Railway companies denounce scrapping premiums
Publication date: 26 May 2009
Railway companies claim that the scrapping premiums being put in place to promote car sales in many EU member states are unfair to the rail industry. In a letter addressed to Commissioners Günter Verheugen (enterprise and industry), Antonio Tajani (transport) and Stavros Dimas (environment), on 19 May, they question the environmental benefits of such schemes.
This is not the first time the European Commission’s decision to authorise such schemes has come under fire. A month ago, Greenpeace also took the initiative of writing to Verheugen to denounce aid it considers counter-productive for the environment and to ask the EU executive to put out recommendations to the member states for the creation of truly ‘green’ support schemes for the automotive sector.

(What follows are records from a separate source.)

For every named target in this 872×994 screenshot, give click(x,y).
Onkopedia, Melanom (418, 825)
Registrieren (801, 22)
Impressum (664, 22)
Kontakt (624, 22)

In a letter to the three commissioners, Johannes Ludewig, executive director of the Community of European Railway and Infrastructure Companies (CER), states that the scrapping schemes are an “inappropriate use of public money as they favour one particular mode of transport and are not aimed at reducing the environmental impact of cars”.
He goes on to explain that while certain aid schemes, such as those set up in France and Italy, set limits on CO2 emissions from new vehicles that may be purchased, others contain absolutely no emissions requirements (eg the British and German schemes).

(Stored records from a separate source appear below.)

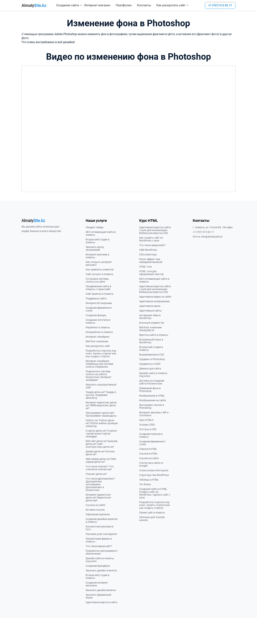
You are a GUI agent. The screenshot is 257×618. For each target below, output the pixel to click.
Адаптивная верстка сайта (101, 602)
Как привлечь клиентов (100, 269)
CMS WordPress (148, 249)
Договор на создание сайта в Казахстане (151, 382)
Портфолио (124, 5)
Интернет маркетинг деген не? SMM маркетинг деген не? (101, 405)
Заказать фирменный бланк (98, 596)
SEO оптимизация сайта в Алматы (101, 233)
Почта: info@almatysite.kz (208, 236)
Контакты (144, 5)
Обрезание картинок (98, 514)
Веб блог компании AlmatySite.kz (150, 329)
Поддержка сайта (96, 298)
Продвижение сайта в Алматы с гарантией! (98, 288)
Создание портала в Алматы (151, 435)
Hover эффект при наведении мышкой (150, 260)
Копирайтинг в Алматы (99, 332)
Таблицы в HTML (149, 479)
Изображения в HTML (152, 395)
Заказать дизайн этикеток (101, 570)
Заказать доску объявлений (95, 248)
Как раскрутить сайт (170, 5)
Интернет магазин (97, 5)
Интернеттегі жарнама (99, 303)
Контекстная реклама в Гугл (99, 528)
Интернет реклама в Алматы (97, 256)
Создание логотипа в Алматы (98, 321)
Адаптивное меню (149, 306)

The CER thus concurs with Greenpeace, which earlier pointed out that in most cases, an old Fiat Punto could be replaced by a Range Rover that produces three times the level of CO2 emissions. Like Greenpeace, the CER calls on the Commission to make sure that premiums are granted for the purchase of more environmentally acceptable vehicles.
Scrapping schemes have been put in place in 12 member states: Austria, France, Germany, Italy, Portugal, Romania, Spain, Luxembourg, Cyprus, Slovakia, the Netherlands and the United Kingdom.